I have a responsibility as a mother though – I need to walk the walk I talk about and that is fulfilling one’s full potential, pursuing one’s dreams and living a life that matters.  In my illustration of these noble pursuits I am sometimes (okay…often) unabashedly unapologetic for not being quiet and demure and blase while out in public.  I want to visit with folks and laugh and have fun when the opportunity presents itself.  I have learned over the years leading into the new forty that the days pass quickly and life not lived is not retrievable…the time – it goes – whether you are having fun or not.

So I try and have fun whenever and wherever I can – good, clean fun that allows me to smile and laugh a lot.  The kids often roll their eyes and exhale heavy sighs when they know someone has just opened the door with a question or comment that will lead to some traditional Carol schtick.

Oddly, they still all offer to go places with me and even still invite me to go places with them…I haven’t quite figured out why that is given the eye-rolling and heavy sighs.  I suspect it has something to do with the underlying message they receive while they are expressing their embarrassment – a message that is powerful in its role modeling: you only get this one life…don’t seek to live it under the radar…don’t phone it in…live large.

My daughter Sarah’s long-term boyfriend Dusty has historically been less concerned with my antics and in fact has been fairly supportive – sometimes actively encouraging my acting out.  I am after all, not related to him by blood and somehow I think that makes the whole thing less troubling and problematic for him.  That was until recently when Dusty’s parents – very nice folks – Verna and Dan – got clued into my blog.  Now with his parents reading some of the crazy things Sarah’s mother says Dusty has developed a bit more empathy for the plight of the biological children.   There really is no eye-rolling, but the sighs when the topic of his parents reading my blog come up are telling.  Of course, Sarah thinks that is funny – something about Dusty finally gaining an appreciation of why she believes I should not be encouraged.

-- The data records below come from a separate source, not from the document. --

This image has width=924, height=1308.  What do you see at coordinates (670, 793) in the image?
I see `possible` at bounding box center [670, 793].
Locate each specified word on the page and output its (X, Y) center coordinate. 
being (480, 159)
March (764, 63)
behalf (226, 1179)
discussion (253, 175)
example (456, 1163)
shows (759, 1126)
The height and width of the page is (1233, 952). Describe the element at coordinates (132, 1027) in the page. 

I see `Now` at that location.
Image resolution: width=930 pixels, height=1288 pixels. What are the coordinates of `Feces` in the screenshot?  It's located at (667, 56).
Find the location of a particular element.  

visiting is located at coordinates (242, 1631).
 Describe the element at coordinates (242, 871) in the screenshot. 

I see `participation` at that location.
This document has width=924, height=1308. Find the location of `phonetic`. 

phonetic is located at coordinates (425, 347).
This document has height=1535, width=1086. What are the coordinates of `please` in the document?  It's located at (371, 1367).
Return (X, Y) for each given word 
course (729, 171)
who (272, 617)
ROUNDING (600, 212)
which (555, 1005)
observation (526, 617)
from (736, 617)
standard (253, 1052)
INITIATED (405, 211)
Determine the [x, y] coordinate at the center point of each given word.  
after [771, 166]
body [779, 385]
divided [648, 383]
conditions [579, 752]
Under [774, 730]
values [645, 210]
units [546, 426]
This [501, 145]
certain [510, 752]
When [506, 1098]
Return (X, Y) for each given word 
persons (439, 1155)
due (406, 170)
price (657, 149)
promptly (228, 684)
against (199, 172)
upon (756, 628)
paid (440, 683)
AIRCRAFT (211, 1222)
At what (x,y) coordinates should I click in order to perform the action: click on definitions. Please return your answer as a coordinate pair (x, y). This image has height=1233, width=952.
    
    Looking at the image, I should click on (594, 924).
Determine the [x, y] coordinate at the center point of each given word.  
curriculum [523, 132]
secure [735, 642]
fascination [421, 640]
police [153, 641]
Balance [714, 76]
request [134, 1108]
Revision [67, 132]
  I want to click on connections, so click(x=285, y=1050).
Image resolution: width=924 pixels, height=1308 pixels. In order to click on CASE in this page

Here is the thing though – some day in the future my children will role model for their children and I want to be sure that I have created an imprint that they will carry-on to their equally embarrassed offspring – the message that life is for the living every single minute of every day…a recognition that every minute is one that when spent can never again be retrieved…an understanding that each human being owes it to themselves and others to add as much joy to the universe as they can – even if some days it embarrasses their children.  😉

Day five hundred and thirty-two of the new forty – obla di obla da

Ms. C

2 thoughts on “Role modeling how to embarrass your children…

  1. I took my mom with me to a holiday symphony concert. Picture it: We’re sitting at the Fargo Theatre and here’s Peter Hamilton, or someone with an equally lovely operatic voice, starting to sing some pop holiday tune. It just struck me funny, and I burst out laughing. My mom gave me an elbow in the ribs, and whispered, “I can’t take you anywhere!” (She did laugh, too.)